Daniel Gartner

Personal information
- Full name: Daniel Gartner
- Born: 15 October 1972 (age 53) Sydney, New South Wales, Australia

Playing information
- Height: 191 cm (6 ft 3 in)
- Position: Second-row, Prop
Club
| Years | Team | Pld | T | G | FG | P |
| 1992–99 | Manly Sea Eagles | 120 | 35 | 0 | 0 | 140 |
| 2000 | Northern Eagles | 19 | 1 | 0 | 0 | 4 |
| 2000–03 | Bradford Bulls | 75 | 26 | 0 | 0 | 104 |
|  | Total | 214 | 62 | 0 | 0 | 248 |
Representative
| Years | Team | Pld | T | G | FG | P |
| 1996 | Australia | 1 | 0 | 0 | 0 | 0 |
| 1997 | City NSW | 1 | 0 | 0 | 0 | 0 |
- Source:
- Father: Clive Gartner
- Relatives: Ray Gartner (uncle) Russel Gartner (cousin) Joe Gartner (grandfather) Renee Gartner (2nd cousin)

= Daniel Gartner =

Australia international rugby league footballer

Daniel Gartner (born 15 October 1972 in Sydney, New South Wales) is an Australian former rugby league footballer who played in the 1990s and 2000s. His position was second row forward and he played in Australia with the Manly-Warringah Sea Eagles. Gartner then played in England with the Bradford Bulls, winning championships with both clubs. He was also a representative player for Australia.

==Playing career==
The son of Clive Gartner (Canterbury-Bankstown Bulldogs) and nephew of former Manly premiership player and international representative, Russel Gartner, Gartner was a vital member of the Manly-Warringah Sea Eagles premiership side in the 1996 Australian Rugby League competition forming part of a lethal back row that included Steve Menzies and Nik Kosef. In 1996, Gartner was selected to represent Australia.

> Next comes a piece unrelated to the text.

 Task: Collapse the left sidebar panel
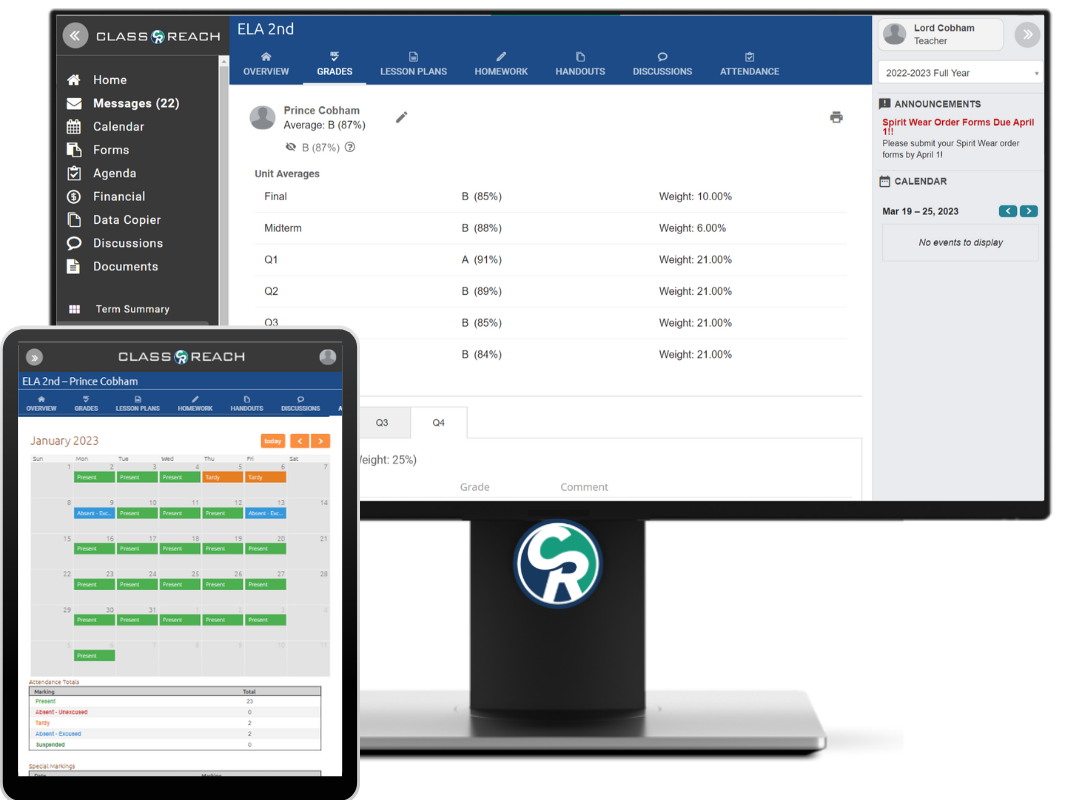pyautogui.click(x=75, y=35)
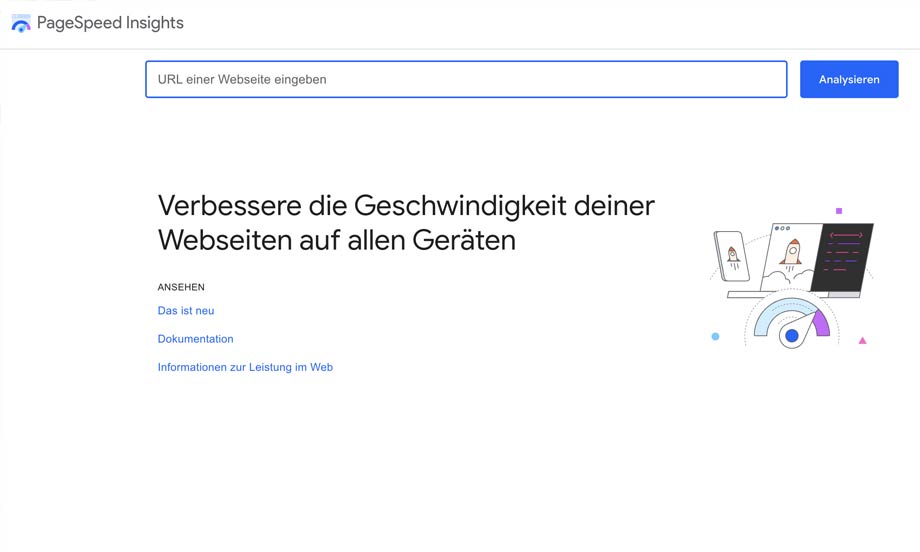The height and width of the screenshot is (552, 920).
Task: Click the small purple square decoration
Action: click(839, 211)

Gartner also played for Manly in the club's 1995 and 1997 grand final defeats against Canterbury and Newcastle respectively. He played for Manly from 1992-1999. Gartner played in what was then the club's last game as a stand-alone entity in Round 26 1999 against the St George-Illawarra Dragons at WIN Stadium which ended in a 20–18 defeat.

Following the conclusion of the 1999 season, Manly were forced to merge with arch rivals North Sydney to form the Northern Eagles. Gartner was one of the players selected to be a part of the new side. Gartner made 19 appearances for the Northern Eagles in his only season with the team.

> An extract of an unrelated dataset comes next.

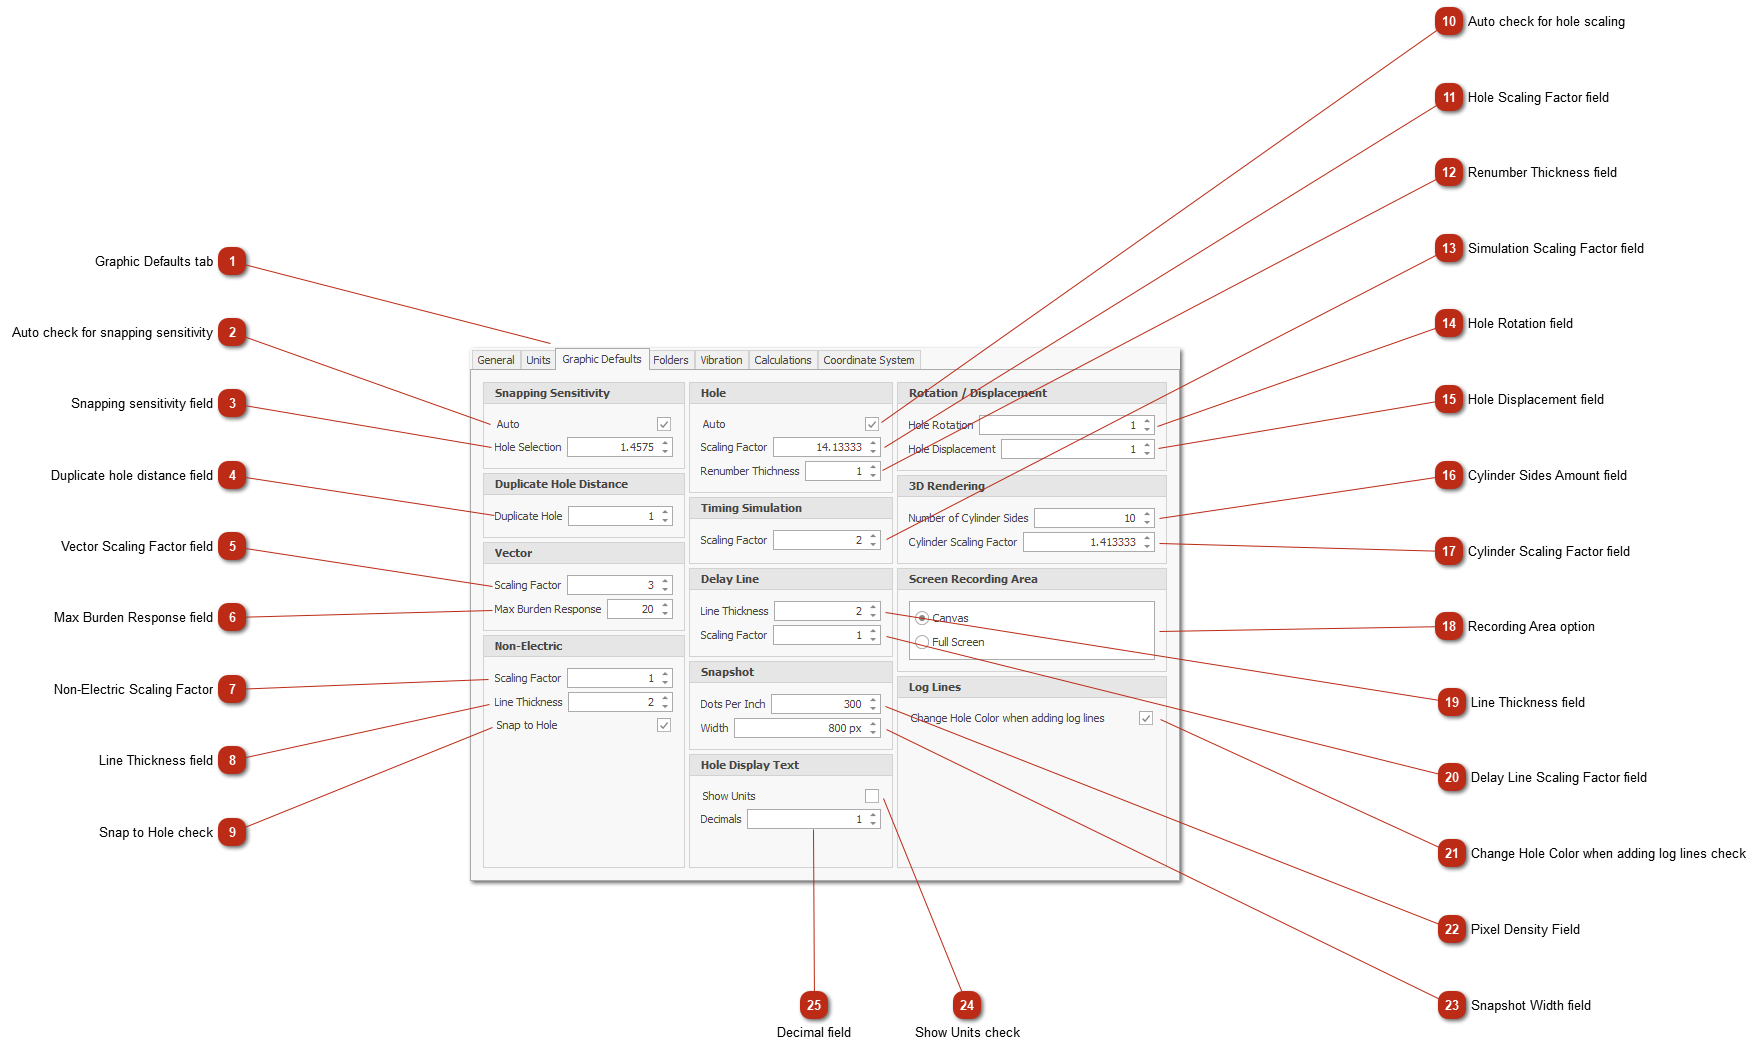This screenshot has height=1056, width=1762.
Task: Increase the Hole Rotation spinner value
Action: [x=1147, y=421]
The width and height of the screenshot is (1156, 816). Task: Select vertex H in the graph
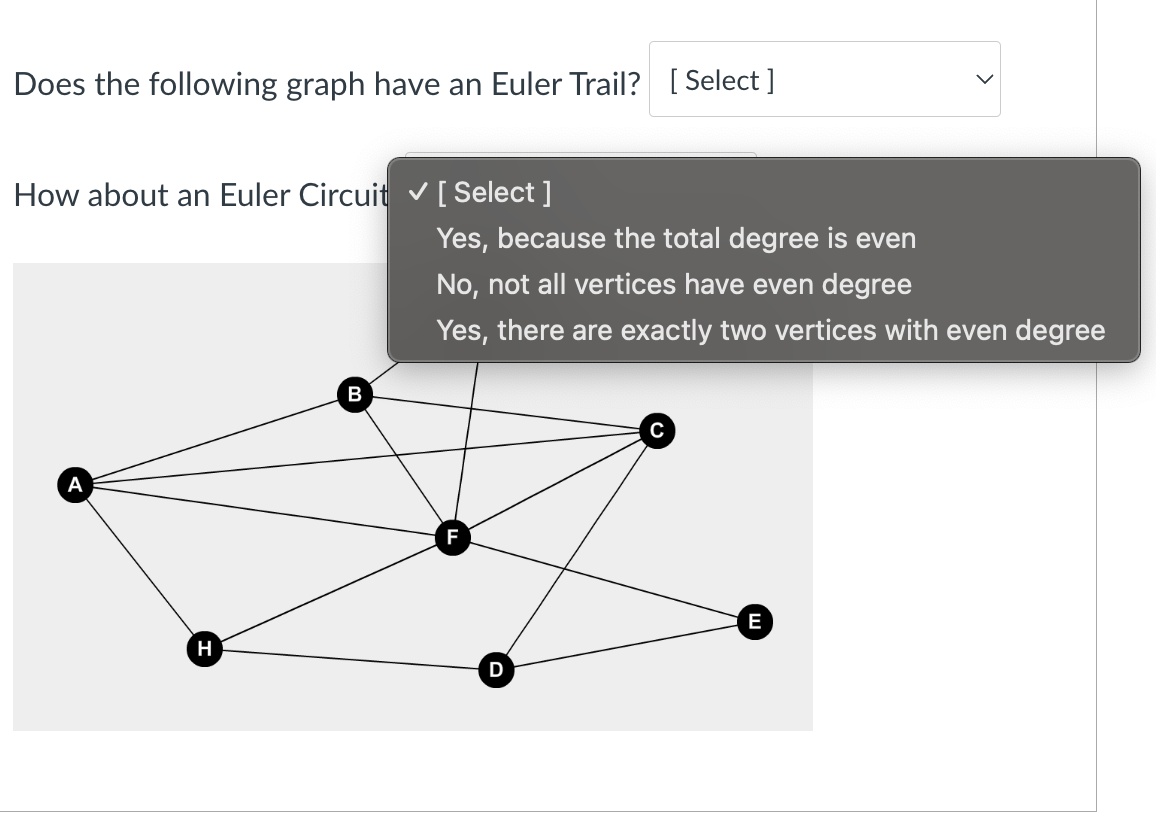pos(204,650)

Gartner played for the Bradford Bulls from 2000 to 2003. He played for the Bradford Bulls at second-row forward in their 2001 Super League Grand Final victory against the Wigan Warriors. As Super League VI champions, the Bulls played against 2001 NRL Premiers, the Newcastle Knights in the 2002 World Club Challenge. Gartner played at second-row forward, scoring a try in Bradford's victory.

Gartner played for Bradford Bulls at second-row forward in their 2002 Super League Grand Final loss against St. Helens. He was later part of Bradford's Treble Winning 2003 Season. Gartner played for the Bradford Bulls at second-row forward in their 2003 Super League Grand Final victory against the Wigan Warriors.